For the moment, at least, the Dallas Stars look like they plan to head into the 2015-16 season with the same defense they ended 2014-15 with.
That's worrisome to many. After all, the Stars finished fourth worst in goals against last season, ahead of the unholy trinity of the Coyotes, Sabres and Oilers. That's not just bad, that's pretty darn awful.
While they're not changing the defense for the moment, they have made a significant move in goal, bringing in veteran Finnish netminder Antti Niemi to form a platoon system with incumbent Kari Lehtonen in an attempt to find some goalie that will provide at least average goaltending.
Niemi did not seem like the obvious target from the beginning. The numbers he put up last season with the San Jose Sharks were pretty average, and he was due (and received) a fairly sizeable contract extension. All that said, the type of performance he provided last season - again, generally a down one by his standards - was exactly what the Stars could have used last year.
We've written time and time again that the Stars would have been fine last season with just average goaltending, and Niemi provided pretty much that. There were 48 goalies who played the equivalent of at least 20 games last season, and Niemi was 24th in save percentage at 0.9144. Adjusted for difficulty of the save, Niemi was 23rd.
Lehtonen, for the record, was 43rd in overall save percentage and 40th in adjusted save percentage. Since that's the case, how do their 2014-15 seasons compare on a deeper level?
Let's start out looking at the entire season. All the statistics are pulled from War-on-Ice.com, and the manpower situations are noted in the row title.
All of these categories are fairly self-explanatory. The last two rows deal with goals against and save percentage when the opponent's net is empty and that team is pressing for a tying goal late in a game.
Niemi had a slightly below average year by his standards but, as mentioned above, average among all starting goalies in the league. How many times last season did we ask the Stars goalie, whoever he was that game, to give them average goaltending? Just think of how different the year could have been if Lehtonen allowed 25-30 fewer goals over the course of a season.
And really... look at those numbers with the empty net. at the other end. Niemi was stellar while Lehtonen fell apart when the pressure was on. It's nearly impossible to quantify what "that save" looks like when we talk about backbreaking goals, but having at least a decent save percentage in the most important situations would be a good start.
What stands out is that while facing a very similar number of shots, Niemi was better in every single category except on the penalty kill. Again, it's nothing to write home about, but with the Stars ability to score goals, it could make a significant difference in the number of wins.
But wait, I hear you asking, those numbers include the Stars defense when it was a complete tire fire at the beginning of the year. Surely that drug down the comparative numbers for Lehtonen in this case.
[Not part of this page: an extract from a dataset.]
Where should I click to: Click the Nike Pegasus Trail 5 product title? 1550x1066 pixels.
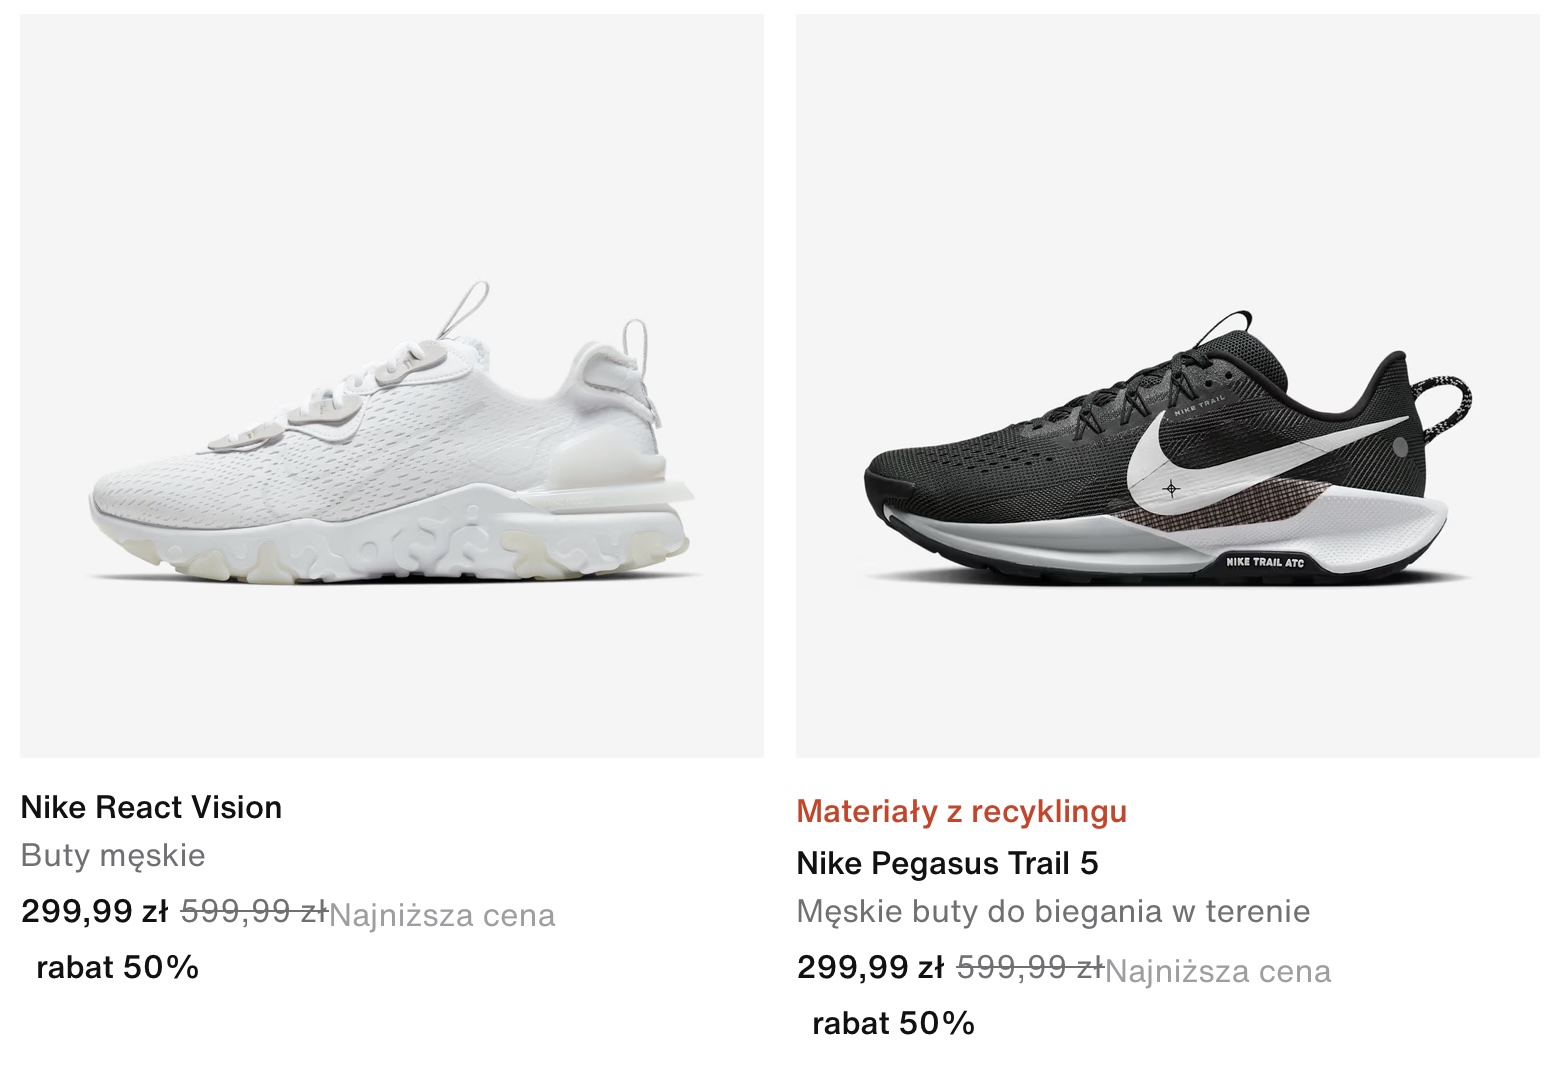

We'll have an in-depth look at the Stars defensive play versus the Sharks group soon, but in order to account for the fact that the Stars defense was, indeed, quite problematic early in the season, let's eliminate that entire stretch from the comparison.
Below are the statistics for Lehtonen and Niemi from January 1, 2015, until the end of the season.
As the Stars defense got better (trust me on this for the moment - the shot attempt numbers do back it up as well), Lehtonen got markedly worse. That slide shows up all over his statistics, particularly in overall save percentage and empty-net save percentage.
Seven empty net goals against in 34 games. That's one every five games or so as the team in front of him did everything they could to try and claw back into the race.
Niemi, meanwhile, took the biggest hit on the penalty kill. Without breaking down the Sharks, it's tough to tell if that is a problem on his part or if opponents got a good scout on San Jose's unit and were able to design plays to cut through the box with ease. From the goals they gave up to the Stars, the latter is a distinct possibility. His 5 v 5 save percentage remained relatively constant, however, which is a good sign on a San Jose team that had some serious problems.
What this all leads to is why the Stars were willing to pay, and perhaps overpay, Niemi. A down year for him in front of a pretty porous Sharks defense was not only significantly better than Lehtonen's campaign, but it may have been enough to get the Stars in the playoffs without any change. And importantly, he didn't melt down in the clutch, whether that was measured over the course of a game or season.
There are reasons to expect Lehtonen can improve this season. A new goalie coach may be able to give him a fresh slate and go back to the basics that made him successful in the first place, and a strong push from Niemi could motivate him in a way he hasn't been since he was traded to Dallas.
But the Stars are in a position to pay for some very expensive insurance, and that's exactly what they've got in Niemi.